Type Class over Coupled Monads

Scala has support for built in language level Monads. They go a little something like this:

case class MyMonad[Type](item: Type){
  def map[Ret](f: Type => Ret): MyMonad[Ret] = ???
  def flatMap[Ret](f: Type => MyMonad[Ret]): MyMonad[Ret] = ??? 
}

The issue here is the Monadic flatMap (bind, >>=, whatever) is coupled to the data structure; there is a single operation which defines the Monadic functionality across all the code which uses the data structure. For instance, the Buffer flatMap flattens the Buffer[Buffer] into a Buffer by concatenating the first with the second with the third ... This flattening style is the only flattening style Buffer provides with Scala's built in, for comprehension Monadic chaining. This is very limiting.

If one wanted a different kind of flattening such as a round-robin: taking the first element from each Buffer, then the second from each ... One would need to implement their own Buffer structure and bake into that new Buffer a flatMap operation detailing the round-robin. Now, there are two separate Buffer data structures presenting two separate methods of Monadic chaining. Each function which accepts a Buffer needs to enforce which Buffer type it needs to ensure the flatMap provides the necessary functionality. Type Classes provide a solution to this issue.

Cats to the rescue

The Typelevel Cats library defines a Monad Type Class and implicits for syntax.
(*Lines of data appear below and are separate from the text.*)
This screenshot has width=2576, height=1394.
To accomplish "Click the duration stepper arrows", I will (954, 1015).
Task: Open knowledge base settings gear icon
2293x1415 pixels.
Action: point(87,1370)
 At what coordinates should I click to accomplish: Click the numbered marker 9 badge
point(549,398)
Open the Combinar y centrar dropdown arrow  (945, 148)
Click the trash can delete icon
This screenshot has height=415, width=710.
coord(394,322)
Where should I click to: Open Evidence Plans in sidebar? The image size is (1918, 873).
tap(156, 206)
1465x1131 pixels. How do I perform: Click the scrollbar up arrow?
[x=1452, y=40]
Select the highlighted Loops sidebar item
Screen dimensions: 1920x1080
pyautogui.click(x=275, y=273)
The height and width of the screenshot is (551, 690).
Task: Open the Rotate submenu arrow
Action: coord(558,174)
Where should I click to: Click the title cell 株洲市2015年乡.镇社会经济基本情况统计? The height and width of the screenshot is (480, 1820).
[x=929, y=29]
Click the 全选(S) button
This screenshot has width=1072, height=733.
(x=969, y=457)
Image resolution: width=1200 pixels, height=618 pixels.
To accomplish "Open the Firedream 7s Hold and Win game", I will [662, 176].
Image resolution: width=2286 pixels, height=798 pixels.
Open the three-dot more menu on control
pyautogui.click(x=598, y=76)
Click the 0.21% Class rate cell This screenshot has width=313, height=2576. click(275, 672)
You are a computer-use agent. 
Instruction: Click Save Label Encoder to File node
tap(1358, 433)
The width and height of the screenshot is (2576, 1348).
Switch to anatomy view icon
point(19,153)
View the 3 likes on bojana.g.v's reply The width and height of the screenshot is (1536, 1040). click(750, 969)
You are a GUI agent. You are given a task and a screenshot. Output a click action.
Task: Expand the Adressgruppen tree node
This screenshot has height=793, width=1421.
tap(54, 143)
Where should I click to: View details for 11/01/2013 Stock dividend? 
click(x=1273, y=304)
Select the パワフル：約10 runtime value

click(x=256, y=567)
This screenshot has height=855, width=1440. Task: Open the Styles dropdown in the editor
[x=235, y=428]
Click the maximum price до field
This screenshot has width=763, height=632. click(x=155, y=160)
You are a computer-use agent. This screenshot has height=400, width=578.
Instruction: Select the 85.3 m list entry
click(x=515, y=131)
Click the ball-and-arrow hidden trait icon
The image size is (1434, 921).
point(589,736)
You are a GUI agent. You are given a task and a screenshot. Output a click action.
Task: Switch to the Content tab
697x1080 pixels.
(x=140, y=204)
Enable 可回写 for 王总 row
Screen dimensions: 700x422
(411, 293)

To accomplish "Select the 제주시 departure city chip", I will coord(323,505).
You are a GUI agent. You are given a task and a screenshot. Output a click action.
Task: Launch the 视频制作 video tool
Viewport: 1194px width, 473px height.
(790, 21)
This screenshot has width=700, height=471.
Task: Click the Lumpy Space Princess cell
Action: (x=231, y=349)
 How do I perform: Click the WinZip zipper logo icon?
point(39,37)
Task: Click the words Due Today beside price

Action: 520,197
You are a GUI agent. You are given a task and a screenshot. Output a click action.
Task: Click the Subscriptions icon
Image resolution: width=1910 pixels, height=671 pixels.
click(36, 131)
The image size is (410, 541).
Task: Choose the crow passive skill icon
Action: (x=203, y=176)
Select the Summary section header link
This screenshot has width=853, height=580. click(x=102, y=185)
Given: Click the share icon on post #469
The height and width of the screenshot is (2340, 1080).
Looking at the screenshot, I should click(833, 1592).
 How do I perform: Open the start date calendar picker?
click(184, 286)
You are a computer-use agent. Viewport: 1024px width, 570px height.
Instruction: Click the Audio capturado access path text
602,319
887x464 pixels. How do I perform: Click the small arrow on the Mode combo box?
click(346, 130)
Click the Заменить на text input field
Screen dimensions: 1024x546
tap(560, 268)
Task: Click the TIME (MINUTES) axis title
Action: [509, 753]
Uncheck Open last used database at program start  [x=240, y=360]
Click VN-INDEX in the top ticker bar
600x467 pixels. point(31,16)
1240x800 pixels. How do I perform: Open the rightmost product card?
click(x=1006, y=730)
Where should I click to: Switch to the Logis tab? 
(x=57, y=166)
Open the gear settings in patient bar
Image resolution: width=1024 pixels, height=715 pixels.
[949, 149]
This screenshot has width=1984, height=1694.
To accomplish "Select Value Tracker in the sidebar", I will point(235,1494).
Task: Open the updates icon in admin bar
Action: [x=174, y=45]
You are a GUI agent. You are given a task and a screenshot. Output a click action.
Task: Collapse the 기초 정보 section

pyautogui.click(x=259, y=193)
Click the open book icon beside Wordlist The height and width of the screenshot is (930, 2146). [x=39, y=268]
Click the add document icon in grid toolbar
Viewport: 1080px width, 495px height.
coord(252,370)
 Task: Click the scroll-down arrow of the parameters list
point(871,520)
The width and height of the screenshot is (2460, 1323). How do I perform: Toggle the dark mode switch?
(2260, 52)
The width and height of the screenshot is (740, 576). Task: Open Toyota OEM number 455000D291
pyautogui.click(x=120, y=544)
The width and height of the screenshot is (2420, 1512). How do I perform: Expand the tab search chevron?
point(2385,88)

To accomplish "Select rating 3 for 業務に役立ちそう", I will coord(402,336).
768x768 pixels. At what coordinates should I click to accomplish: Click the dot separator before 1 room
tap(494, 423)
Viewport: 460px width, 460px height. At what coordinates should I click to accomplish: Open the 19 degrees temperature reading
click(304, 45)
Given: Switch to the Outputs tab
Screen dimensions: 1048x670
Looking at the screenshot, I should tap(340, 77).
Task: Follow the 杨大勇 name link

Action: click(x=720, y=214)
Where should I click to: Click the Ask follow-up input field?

Keeping to Buffer for our example: we would have two Monads over Buffer which look like:

import scala.collection.mutable.Buffer
import cats.Monad
import cats.implicits._

val mMonad = new Monad[Buffer]{
  override def pure[Type](items: Type): Buffer[Type] = pure(Seq(items))
  def pure[Type](items: Seq[Type]): Buffer[Type] = Buffer(items: _*)
  override def flatMap[Arg, Ret](c: Buffer[Arg])(f: Arg => Buffer[Ret]): Buffer[Ret] = {
    c.flatMap(f)
  }
}
val rrMonad = new Monad[Buffer]{
  override def pure[Type](items: Type): Buffer[Type] = pure(Seq(items))
  def pure[Type](items: Seq[Type]): Buffer[Type] = Buffer(items: _*)
  override def flatMap[Arg, Ret](c: Buffer[Arg])(f: Arg => Buffer[Ret]): Buffer[Ret] = {
    val mapped = c.map(f)
    val tupled = mapped.map(i => (i, i.size))
    val max = tupled.unzip._2.max
    val seq = (0 to max).flatMap{index =>
      tupled.collect{
        case (seq, size) if size > index => seq(index)
      }
    }
    seq.toBuffer
  }
}

Then to use them:

object simple{
  implicit val monad = mMonad
  def apply(values: Seq[Int]){
    val mMulti = mMonad.pure(values) >>={ int =>
      mMonad.pure((0 to int))
    }
    println(mMulti)
  }
}
object roundRobin{
  implicit val monad = rrMonad
  
  def apply(values: Seq[Int]){
    val rrMulti = rrMonad.pure(values) >>={int =>
      rrMonad.pure((0 to int))
    }
    println(rrMulti)
  }
}
val values = Seq(1,2,3,4,5)
simple(values)
roundRobin(values)

And that's it! Ad-hoc Monadic chaining any way you'd like without redefining classes or parameterized methods.